• DATA SHOWN:
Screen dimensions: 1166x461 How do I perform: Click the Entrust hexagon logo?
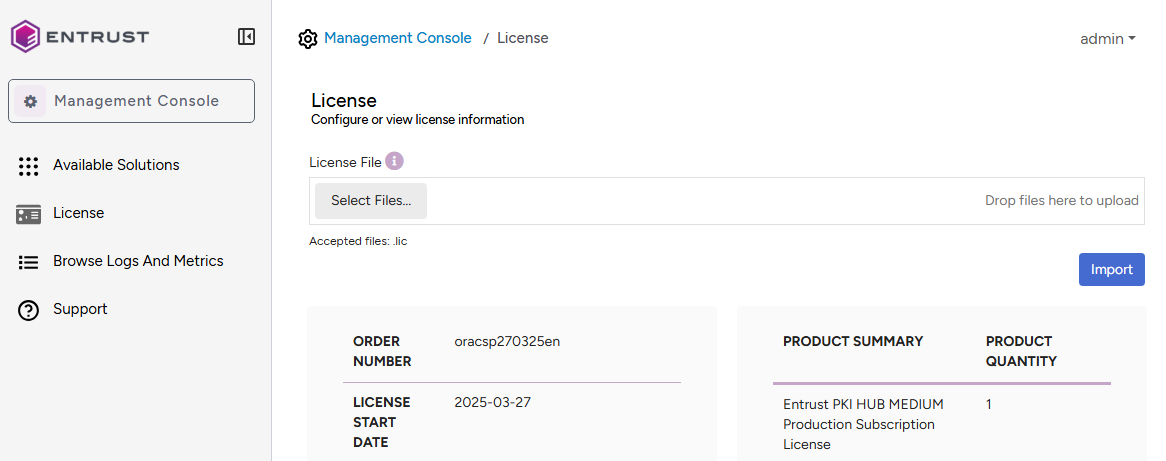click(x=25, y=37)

---

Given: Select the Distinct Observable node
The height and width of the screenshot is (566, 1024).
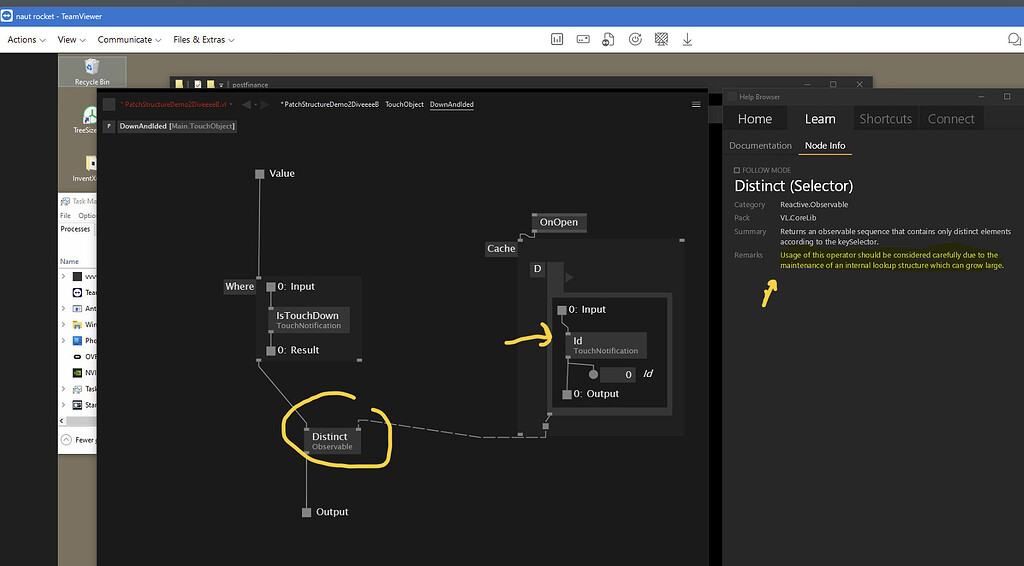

* * *

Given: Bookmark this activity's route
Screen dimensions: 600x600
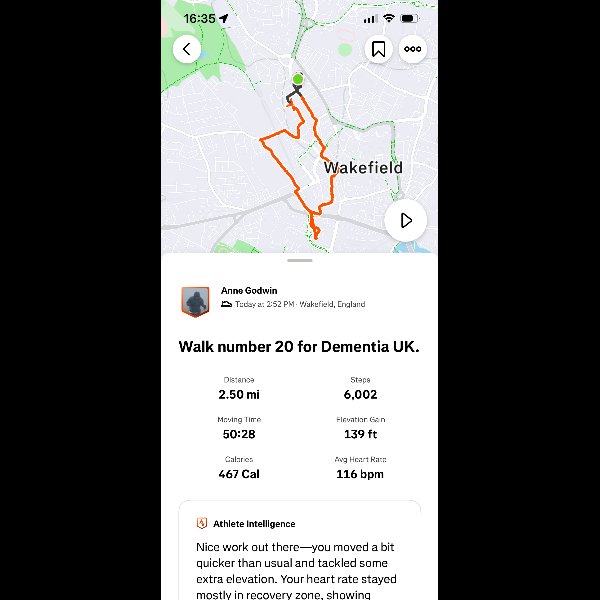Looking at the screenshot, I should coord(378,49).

• WORK INSTRUCTION:
Which lines above contain the word "Given"? List them.

• RESULT OF THIS EXERCISE:
Given: Select the Distinct Observable node
Given: Bookmark this activity's route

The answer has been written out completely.